So, it probably doesn't really make seen to judge the relative size of either index based on the estimated number of hits for any given set of keywords in their index. Right now, Google's numbers look a little more suspect since they seem to variety so greatly just based on the repetition of a keyword. However, the stability of Yahoo's numbers don't necessarily mean that they're correct either.
After criticising the study when I first saw it, I now have some constructive ideas on how to perform a better test of the relative search performance of the two engines.
- Crawler Test
Do a search of "microsoft site:microsoft.com" in Google, Yahoo and MSN search. Assume that Microsoft knows how to crawl its own site completely and judge the relative strength of Google's and Yahoo's crawlers based on how many of those pages they find. Google easily wins.
Unfortunately, his test doesn't work with Yahoo as the reference site since Google returns no hits for "yahoo site:yahoo.com". This is very disappointing, as Yahoo is one of the largest sites on the Web. Neither Yahoo or MSN share this self-censorship policy.
Another test of the same kind is "amazon site:amazon.com", since amazon is a very big site which everyone is presumably very interested in crawling well. Unfortunately, amazon doesn't allow this kind of search on themselves via their A9 engine.

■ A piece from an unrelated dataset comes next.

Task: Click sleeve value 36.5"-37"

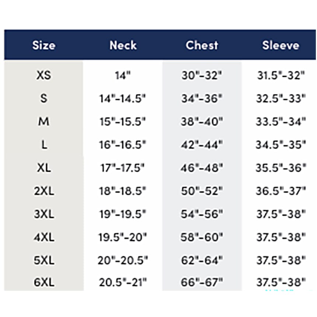Action: [x=281, y=191]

This is an interesting test because it compares the very likely actual size of a site (i.e. Microsoft's reported size for microsoft.com) with the reported size by the second-party search engine. This may be the best 3rd party test of a crawler's Recall on a per-site basis.
- Common Word Test
Surprisingly, Google, Yahoo and MSN all now allow stop-word searching. Stop words are words like "the", "a", "it", etc.. A search for "the" on each show Yahoo significantly in the lead.
This is an interesting test because the word "the" is probably as uniformly distributed in the source webpage population than the random phrases used in the NCSA test (or possibly moreso), plus this word is more likely than any other to occur in every web document (at least with English). These two characteristics mean that finding the most pages with "the" may be the closest approximation of an actual Recall measurement for all sites on the web that can be done without a prior-knowledge testing set.
- Conclusion
Google and MSN seem to have high-quality crawlers, whereas Yahoo makes up with a much larger current index size. However, take this with a grain of salt as it's hard to measure anything without knowing how the sites do Precision/Recall tradeoffs, and there may be substantial structural differences in the way the sites index pages to start with.
Even assuming these results, Yahoo's bigger index isn't necessarily more desirable. A better crawler can yield a bigger and better index with relatively little work (just add more machines to store it on), while there is no easy fix for the meticulous work needed to ensure a crawler is getting to all the nooks and crannies of the Web.
Longer-term, it is these caveats that make an Open-Source approach to crawling shine by comparisson. Take for example the Nutch search engine. Though it is in its early days, there need be no doubt to its cralwing and ranking algorithms as well as its Precision/Recall tradeoff.